# What you should do
Reproduce exactly the lines below, starting at the line that contains "The height and width of the screenshot is (468, 554)." and ending with the last line of the records, both included; leave out any pictures.

# Records for the task
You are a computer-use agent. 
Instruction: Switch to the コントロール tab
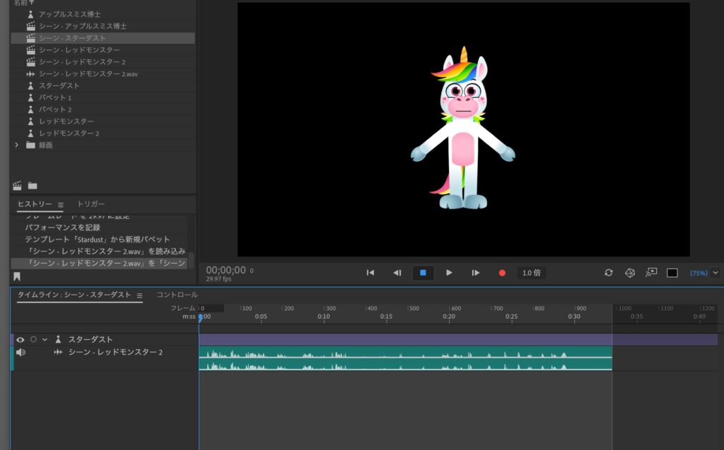pyautogui.click(x=177, y=295)
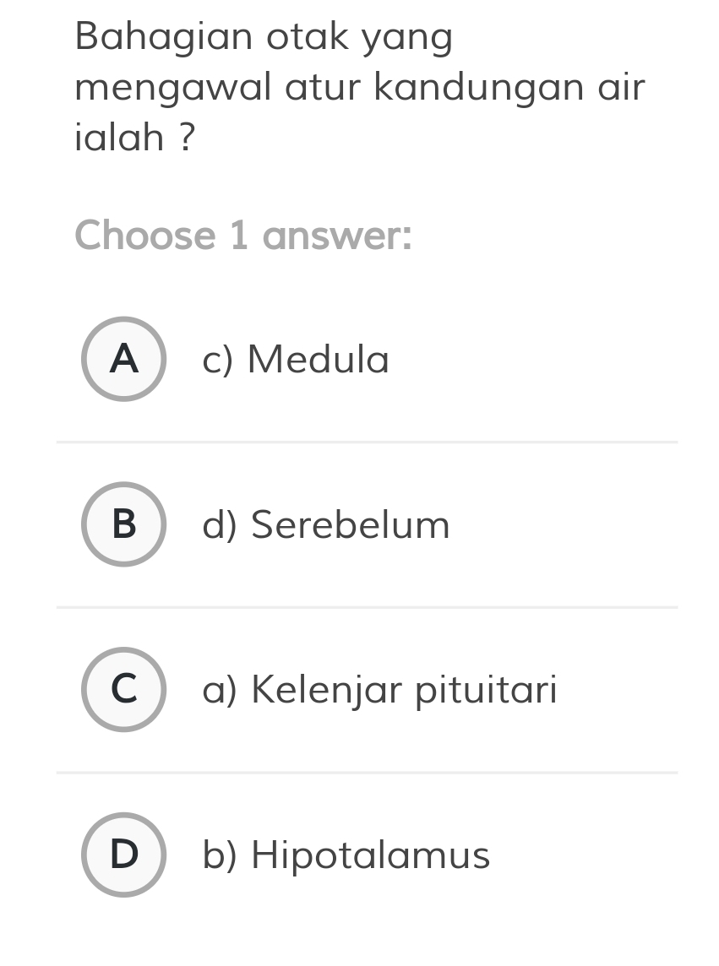This screenshot has width=719, height=966.
Task: Pick the Kelenjar pituitari answer
Action: tap(379, 690)
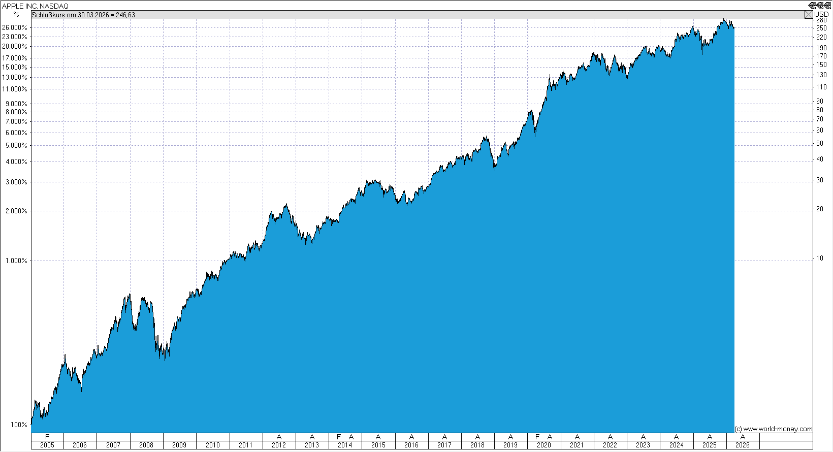Click the Schlußkurs am 30.03.2026 text
The height and width of the screenshot is (452, 833).
[83, 15]
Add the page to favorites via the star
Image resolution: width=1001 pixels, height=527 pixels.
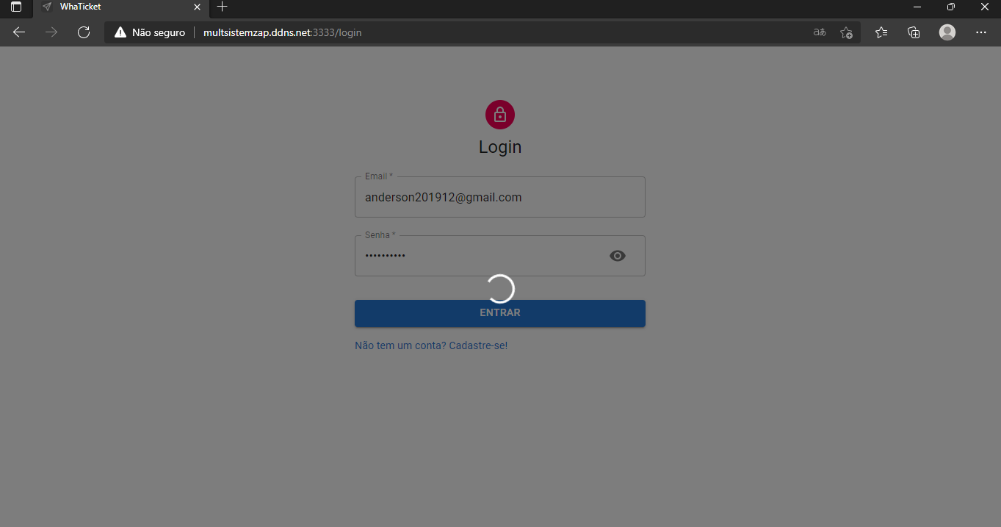846,32
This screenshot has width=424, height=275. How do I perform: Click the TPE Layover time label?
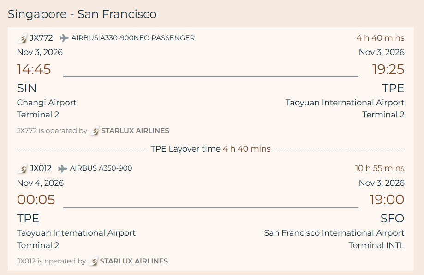pyautogui.click(x=185, y=149)
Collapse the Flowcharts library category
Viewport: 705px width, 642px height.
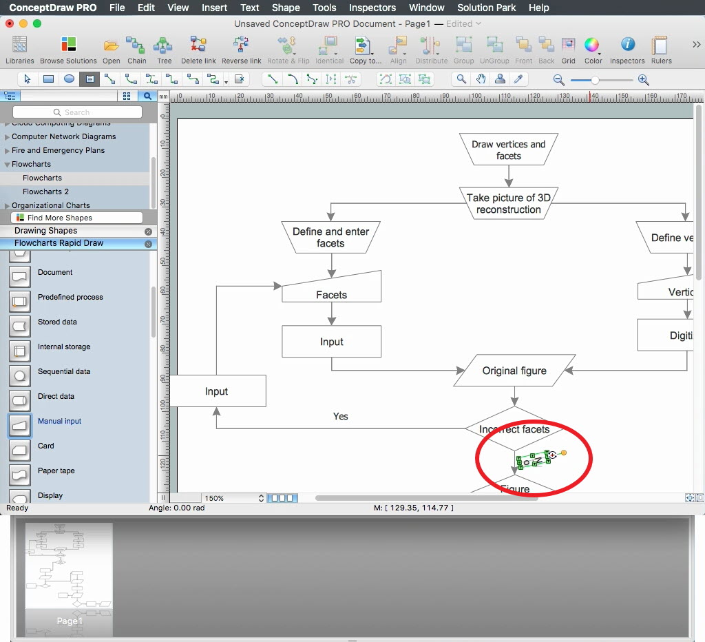(7, 165)
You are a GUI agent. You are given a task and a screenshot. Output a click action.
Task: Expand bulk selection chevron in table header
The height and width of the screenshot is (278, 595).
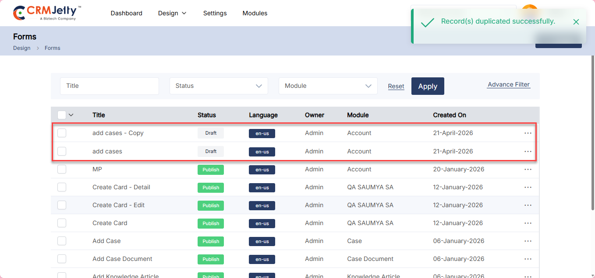[x=71, y=115]
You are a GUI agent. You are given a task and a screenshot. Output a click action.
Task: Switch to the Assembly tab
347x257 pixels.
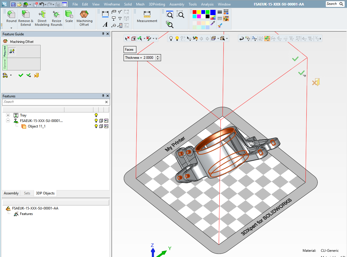click(11, 193)
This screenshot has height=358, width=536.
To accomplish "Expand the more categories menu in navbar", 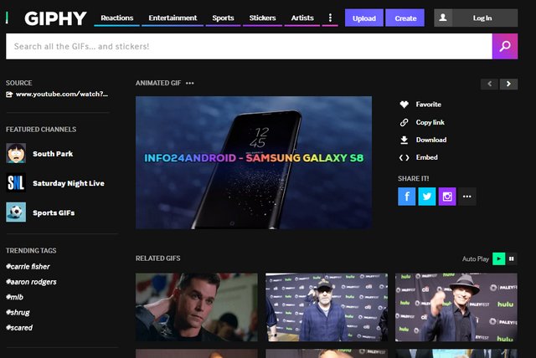I will click(330, 18).
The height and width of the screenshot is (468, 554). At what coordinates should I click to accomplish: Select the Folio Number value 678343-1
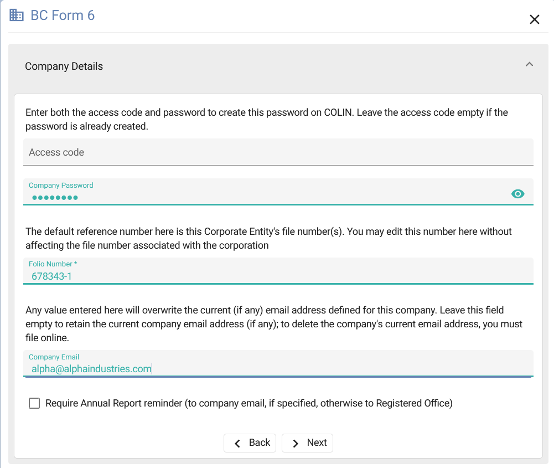coord(51,276)
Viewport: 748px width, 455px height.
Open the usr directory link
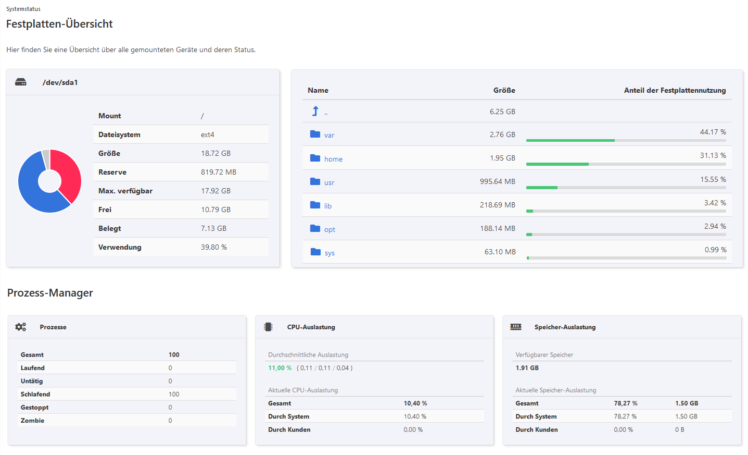(x=328, y=182)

# Result for this exercise
The height and width of the screenshot is (468, 554). At what coordinates should I click to accomplish: Select the Folio Number value 678343-1
coord(51,276)
Viewport: 748px width, 455px height.
Open the usr directory link
(x=328, y=182)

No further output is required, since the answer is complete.